Seif, a leading human rights lawyer, had been arrested two days earlier in a last-gasp attempt to restore order.
He spent the next 48 hours being interrogated by middle-ranking officers in military intelligence, and by Saturday it was the turn of their boss: Abdel-Fatah al-Sisi, then head of military intelligence and now the all-bets-off favorite to win the presidential elections today.
The encounter happened by chance. Al-Sisi was passing the lawyer and a group of other prisoners, and he asked his officers who they were.
“And they told him,” Seif said. “And [al]-Sisi started to speak [about] to what extent we should respect Hosni Mubarak and the military leadership, and how we must return to our homes and leave Tahrir Square.”

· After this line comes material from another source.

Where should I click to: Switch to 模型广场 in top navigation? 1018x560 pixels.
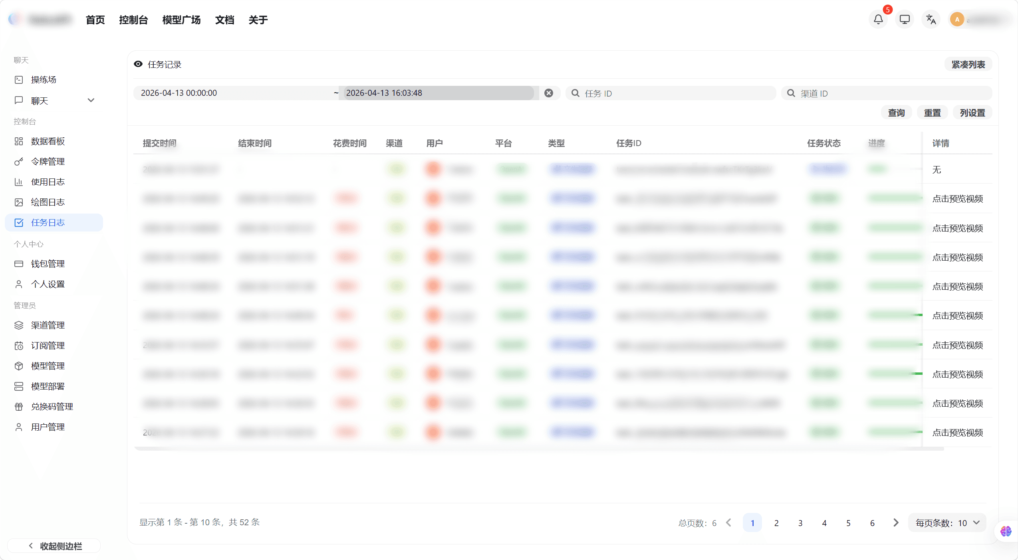tap(181, 19)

To al-Sisi’s fury, Seif answered back, telling him Mubarak was corrupt.
And then, by Seif’s account, al-Sisi “became angry, his face became red... He acted as if every citizen would accept his point and no one would reject it in public. When he was rejected in public, he lost it.”

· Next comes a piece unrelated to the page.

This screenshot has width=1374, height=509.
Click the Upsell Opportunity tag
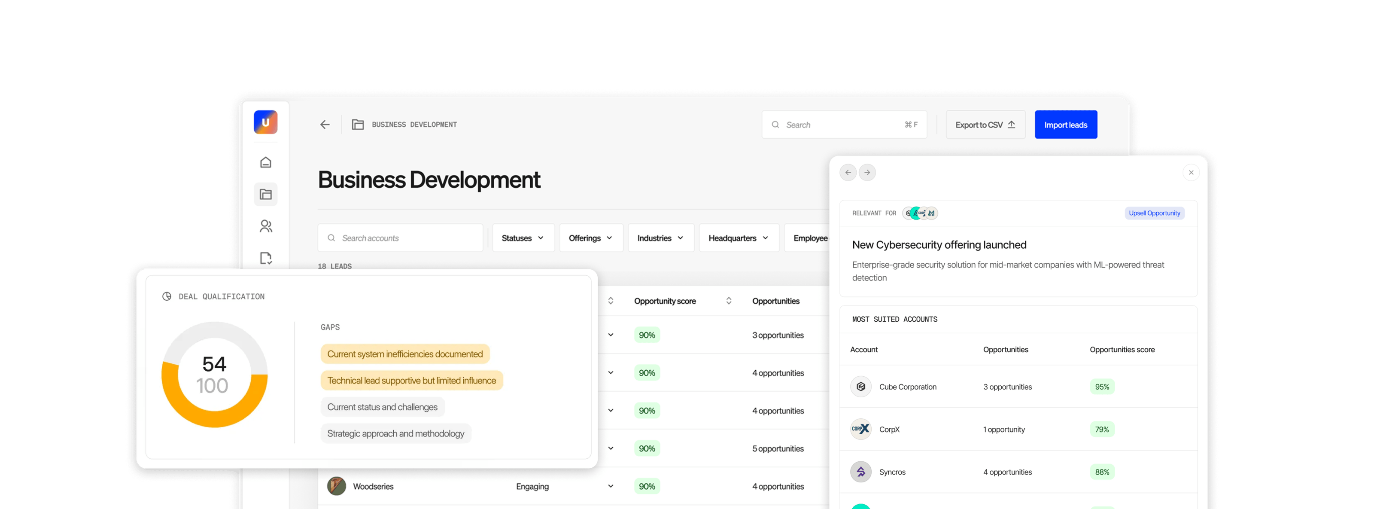(x=1154, y=213)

It is not a side of al-Sisi many would recognize.
The 59-year-old emerged from the shadows of the military in 2012, after his appointment as Egyptian minister of defense by the person he would eventually oust from office, former Egyptian president Mohamed Morsi.
Ever since, al-Sisi has cultivated the restrained persona of someone who speaks only when he has to.

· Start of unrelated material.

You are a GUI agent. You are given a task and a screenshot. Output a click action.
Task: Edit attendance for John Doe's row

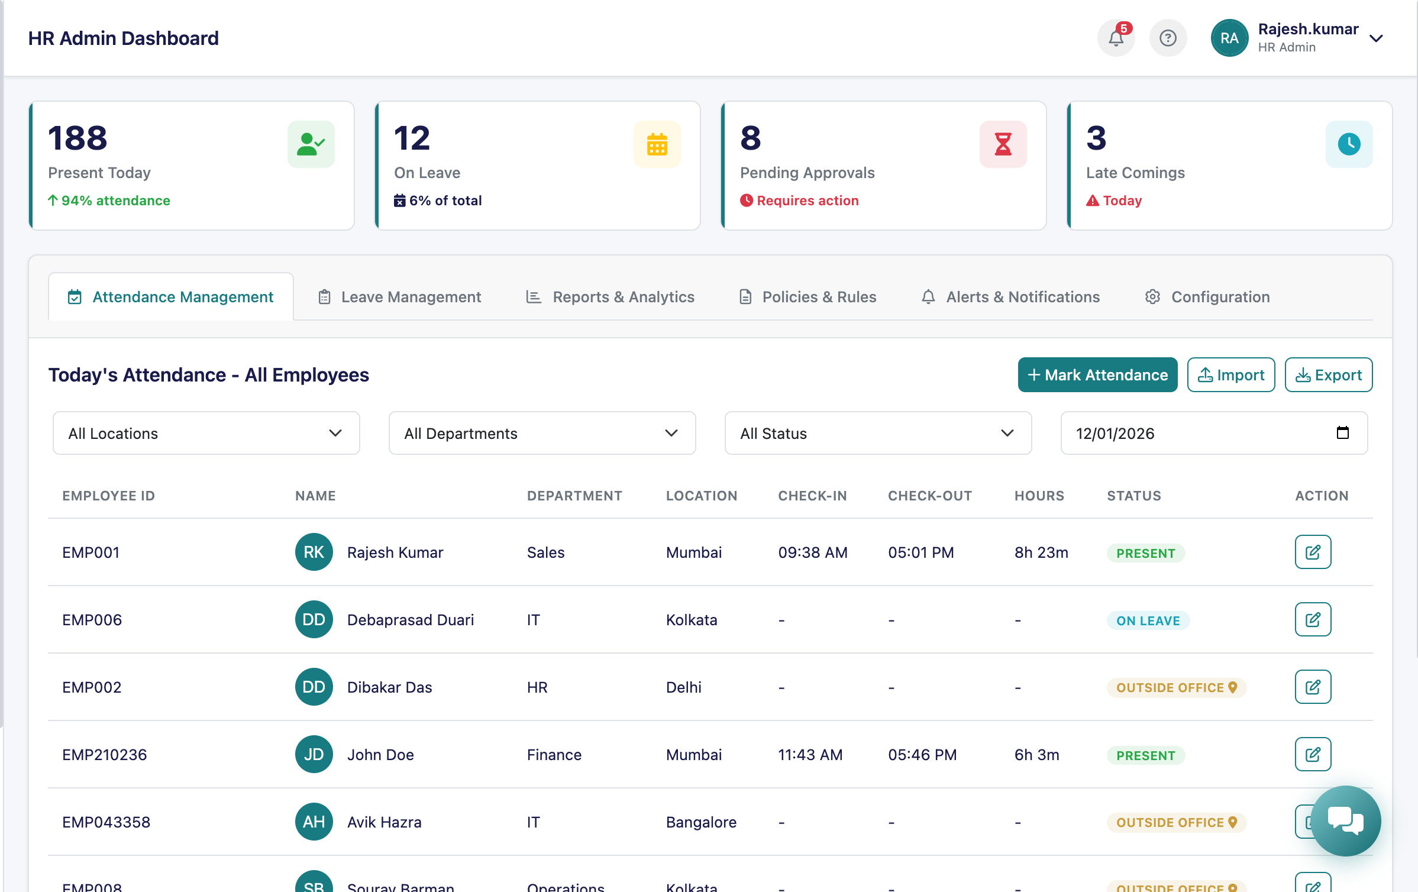[1313, 754]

When he announced Morsi’s removal, in a televised speech on July 3 last year, it was the first time many had heard him talk.
Until March 26, when he finally declared he was running for president, al-Sisi was defined more by what he had not yet said than what he had.
And in the campaign period since, his face — which now adorns most main roads in Cairo — has defined the landscape, but his words have not.
Apart from a handful of prerecorded interviews, he has made no public appearances, leaving aides to helm his press conferences, rallies, and even televised debates.
People who know al-Sisi say his public persona — all calmness and piety with a mixture of austerity and warmth — has been shaped by circumstances that defined him from a young age.
Al-Sisi was born in 1954, the second of eight siblings (his father later had another six children with a second wife).
He grew up in Gamaleya, the heart of old Islamic Cairo, a few dozen meters from the al-Azhar mosque, the oldest in the Egyptian capital, and closer still to Khan el-Khalili, the sprawling bazaar that most tourists visit after the pyramids.
Al-Sisi’s family worked in the bazaar.
For generations, they made and sold arabesque furnishings, seemingly to great acclaim.
His grandfather’s work is cited in a doctorate from the 1940s about ornamental style, and in the 1970s the Egytpian culture ministry presented the family with a certificate that called them the best arabesque artisans in Egypt.
Today, the family own three of the best plots in the bazaar, and al-Sisi’s cousin Ali Hamama — who has inherited the family business — likes to claim it is the only Egyptian firm that still makes arabesque in the traditional manner.